MPM enables deep optical imaging at a subcellular resolution with reduced phototoxicity (18). We applied MPM to analyze renal MNPs, including deep-level specimens, with a 3D approach. In a single-plane 2-dimensional (2D) image, similar to the current histological approach, there was no significant difference in the CD11c-YFP+ area between the saline-treated LPS and MCC950-treated LPS groups (Figures 3A, B). Through the MIP technique with the highest attenuation values on every view throughout the 150µm onto a single 2D image (Figures 3C, D), we found that the projection area of CD11c+ MNPs in the saline-treated LPS group was higher than that in the control and MCC950-treated LPS groups. This difference was more obvious in 3D images. In 3D images, the number of renal MNPs could be directly measured (Figures 3E, F). MPM imaging demonstrated that CD11c-YFP+ cells were more densely interspersed within millimeter-thick tissue of the saline-treated LPS group than the control and MCC950-treated LPS groups. These results suggested that MPM combined with kidney clearing provides direct quantitative information on renal MNPs and covers a deeper range of the kidney.

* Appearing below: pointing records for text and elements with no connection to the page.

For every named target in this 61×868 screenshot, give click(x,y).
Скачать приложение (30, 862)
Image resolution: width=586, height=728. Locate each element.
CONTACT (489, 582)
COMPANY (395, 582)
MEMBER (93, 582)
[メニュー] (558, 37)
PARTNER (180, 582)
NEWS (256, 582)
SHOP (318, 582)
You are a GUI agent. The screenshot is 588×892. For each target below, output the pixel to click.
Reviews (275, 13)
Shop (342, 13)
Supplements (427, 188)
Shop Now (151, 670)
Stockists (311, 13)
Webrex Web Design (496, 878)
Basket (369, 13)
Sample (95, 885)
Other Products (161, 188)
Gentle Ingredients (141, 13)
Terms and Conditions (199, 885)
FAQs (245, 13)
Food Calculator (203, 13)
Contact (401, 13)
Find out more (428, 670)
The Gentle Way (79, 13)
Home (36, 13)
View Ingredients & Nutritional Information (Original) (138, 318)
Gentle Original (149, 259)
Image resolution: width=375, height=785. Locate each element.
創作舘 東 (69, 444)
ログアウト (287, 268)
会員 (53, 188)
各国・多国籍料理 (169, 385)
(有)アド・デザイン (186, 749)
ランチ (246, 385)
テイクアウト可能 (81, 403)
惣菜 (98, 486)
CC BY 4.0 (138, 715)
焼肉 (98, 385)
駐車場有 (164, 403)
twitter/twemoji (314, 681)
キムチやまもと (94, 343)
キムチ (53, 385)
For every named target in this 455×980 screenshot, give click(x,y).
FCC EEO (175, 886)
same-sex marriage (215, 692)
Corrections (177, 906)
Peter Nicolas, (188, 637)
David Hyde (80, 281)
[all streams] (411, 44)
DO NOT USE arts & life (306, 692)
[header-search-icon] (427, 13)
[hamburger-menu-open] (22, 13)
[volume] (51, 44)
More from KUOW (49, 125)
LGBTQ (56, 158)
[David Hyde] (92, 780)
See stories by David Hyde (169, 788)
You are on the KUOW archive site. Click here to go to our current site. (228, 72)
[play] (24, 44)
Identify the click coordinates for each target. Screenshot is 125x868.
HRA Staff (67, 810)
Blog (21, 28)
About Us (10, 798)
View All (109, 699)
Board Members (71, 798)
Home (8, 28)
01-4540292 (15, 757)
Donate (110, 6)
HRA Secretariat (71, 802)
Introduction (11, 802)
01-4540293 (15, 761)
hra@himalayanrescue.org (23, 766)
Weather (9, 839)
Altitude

We also investigated the expression of surface molecules on CD11c+ cells with FACS analysis to confirm the functional changes in MNPs. The number of CD11c+ cells was increased in the saline-treated LPS group compared with the control group (Figure 4A). The number of CD11c+ cells in the MCC950-treated LPS group was not significantly reduced compared with that in the saline-treated group, as shown by FACS (Figure 4B). MHC class II molecules are expressed on antigen-presenting cells such as DCs, and their main function is to present processed antigens to CD4+ T lymphocytes. CD86 is a costimulatory molecule involved in the activation of naïve T cells. The proportions of CD11c^highCD86^high and CD11c^highMHCII^high cells were significantly increased in the saline-treated LPS group compared to the control group (0.13 vs. 2.26% and 0.06 vs. 2.68%, respectively, Figures 4C–F). However, MCC950 treatment significantly reduced the expression of CD86 and MHC class II molecules on CD11c+ cells (2.26 vs. 0.25% and 2.68 vs. 0.13%, respectively). FACS analysis showed significant changes in renal CD11c+ cell activity rather than the number of renal CD11c+ cells after LPS injury.

CD11c+ cells have multiple dendrites on the cell body. Dendrites have been shown to be engaged in efficient antigen uptake, antigen presentation, and interaction with T cells (19–21). We measured the number of dendrites and dendrite segments and the branch levels of CD11c+ cells to confirm that the morphological changes of MNPs reflect functional activation after LPS by using the Imaris filament tool. In 3D imaging, CD11c+ cells had multiple dendrites with branching, especially in the saline-treated LPS group compared to the control group (Figures 5A, B). Quantitative measurement of the dendrite and segment numbers and the number of branch levels also revealed increases in the saline-treated LPS group (Figures 5C–E). However, NLRP3 inhibition by MCC950 treatment prevented these morphological changes due to LPS-induced injury.